## Task to carry out:
Tally the lines below that hold the string "more", and give only the tally.
┌─ Data
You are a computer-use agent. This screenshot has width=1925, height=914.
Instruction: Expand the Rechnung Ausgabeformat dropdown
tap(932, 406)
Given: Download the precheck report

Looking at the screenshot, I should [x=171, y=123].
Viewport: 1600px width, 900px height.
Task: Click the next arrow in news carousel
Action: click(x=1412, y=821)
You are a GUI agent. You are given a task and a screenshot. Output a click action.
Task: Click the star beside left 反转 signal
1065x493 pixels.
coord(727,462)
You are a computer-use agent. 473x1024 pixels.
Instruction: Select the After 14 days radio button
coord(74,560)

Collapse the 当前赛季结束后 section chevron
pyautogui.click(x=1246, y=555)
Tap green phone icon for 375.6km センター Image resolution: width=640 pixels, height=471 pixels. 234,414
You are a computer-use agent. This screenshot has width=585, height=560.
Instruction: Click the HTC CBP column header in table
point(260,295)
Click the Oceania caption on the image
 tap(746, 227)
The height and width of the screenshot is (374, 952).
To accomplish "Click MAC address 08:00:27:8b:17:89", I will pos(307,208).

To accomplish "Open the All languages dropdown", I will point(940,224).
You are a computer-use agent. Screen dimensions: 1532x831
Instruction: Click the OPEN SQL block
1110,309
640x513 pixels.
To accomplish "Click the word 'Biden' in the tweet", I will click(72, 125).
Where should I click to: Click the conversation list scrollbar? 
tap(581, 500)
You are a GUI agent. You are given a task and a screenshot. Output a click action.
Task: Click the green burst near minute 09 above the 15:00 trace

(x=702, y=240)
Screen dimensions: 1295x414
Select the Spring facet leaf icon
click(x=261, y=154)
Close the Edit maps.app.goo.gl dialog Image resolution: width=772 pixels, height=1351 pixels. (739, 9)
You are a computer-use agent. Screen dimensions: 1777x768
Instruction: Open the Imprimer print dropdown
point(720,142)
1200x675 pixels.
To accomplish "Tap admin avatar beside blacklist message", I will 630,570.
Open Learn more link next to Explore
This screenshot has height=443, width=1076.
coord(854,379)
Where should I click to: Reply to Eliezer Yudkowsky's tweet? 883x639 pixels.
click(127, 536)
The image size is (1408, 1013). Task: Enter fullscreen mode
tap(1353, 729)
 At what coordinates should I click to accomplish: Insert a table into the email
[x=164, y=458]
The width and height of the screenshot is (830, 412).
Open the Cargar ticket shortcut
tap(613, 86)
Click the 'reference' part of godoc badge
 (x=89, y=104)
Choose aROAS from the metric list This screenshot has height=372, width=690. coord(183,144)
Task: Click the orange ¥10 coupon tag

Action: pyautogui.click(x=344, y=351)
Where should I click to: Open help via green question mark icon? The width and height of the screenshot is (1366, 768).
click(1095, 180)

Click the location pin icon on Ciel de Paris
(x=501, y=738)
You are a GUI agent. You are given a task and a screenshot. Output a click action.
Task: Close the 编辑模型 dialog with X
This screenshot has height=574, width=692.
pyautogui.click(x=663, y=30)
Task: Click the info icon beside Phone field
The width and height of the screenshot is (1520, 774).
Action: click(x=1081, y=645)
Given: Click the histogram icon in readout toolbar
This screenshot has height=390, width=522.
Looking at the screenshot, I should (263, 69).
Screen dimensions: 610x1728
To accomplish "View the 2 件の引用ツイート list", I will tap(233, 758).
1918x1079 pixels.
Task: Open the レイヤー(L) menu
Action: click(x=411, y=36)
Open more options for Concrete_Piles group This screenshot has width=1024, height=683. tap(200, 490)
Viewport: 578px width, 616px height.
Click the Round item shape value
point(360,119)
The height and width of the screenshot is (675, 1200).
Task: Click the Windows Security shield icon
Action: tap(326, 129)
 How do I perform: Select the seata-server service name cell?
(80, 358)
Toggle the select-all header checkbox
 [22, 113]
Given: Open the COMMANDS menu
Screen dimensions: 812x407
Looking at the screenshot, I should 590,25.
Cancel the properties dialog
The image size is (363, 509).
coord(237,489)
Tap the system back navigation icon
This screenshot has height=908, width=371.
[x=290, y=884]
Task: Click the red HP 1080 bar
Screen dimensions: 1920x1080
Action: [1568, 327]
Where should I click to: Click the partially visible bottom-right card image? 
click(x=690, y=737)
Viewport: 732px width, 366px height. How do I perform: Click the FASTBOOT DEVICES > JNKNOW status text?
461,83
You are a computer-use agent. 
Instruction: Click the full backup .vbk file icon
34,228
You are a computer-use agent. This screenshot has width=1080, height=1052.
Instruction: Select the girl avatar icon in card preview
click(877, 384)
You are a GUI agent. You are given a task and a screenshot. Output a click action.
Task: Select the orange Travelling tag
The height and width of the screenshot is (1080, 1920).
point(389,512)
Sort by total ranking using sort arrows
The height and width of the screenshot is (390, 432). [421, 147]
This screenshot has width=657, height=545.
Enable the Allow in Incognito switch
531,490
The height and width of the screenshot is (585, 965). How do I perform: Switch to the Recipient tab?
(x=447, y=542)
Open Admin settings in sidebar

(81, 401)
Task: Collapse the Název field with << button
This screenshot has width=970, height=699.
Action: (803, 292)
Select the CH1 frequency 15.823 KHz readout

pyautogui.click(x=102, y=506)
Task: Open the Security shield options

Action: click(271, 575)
└─
## Exercise solution:
2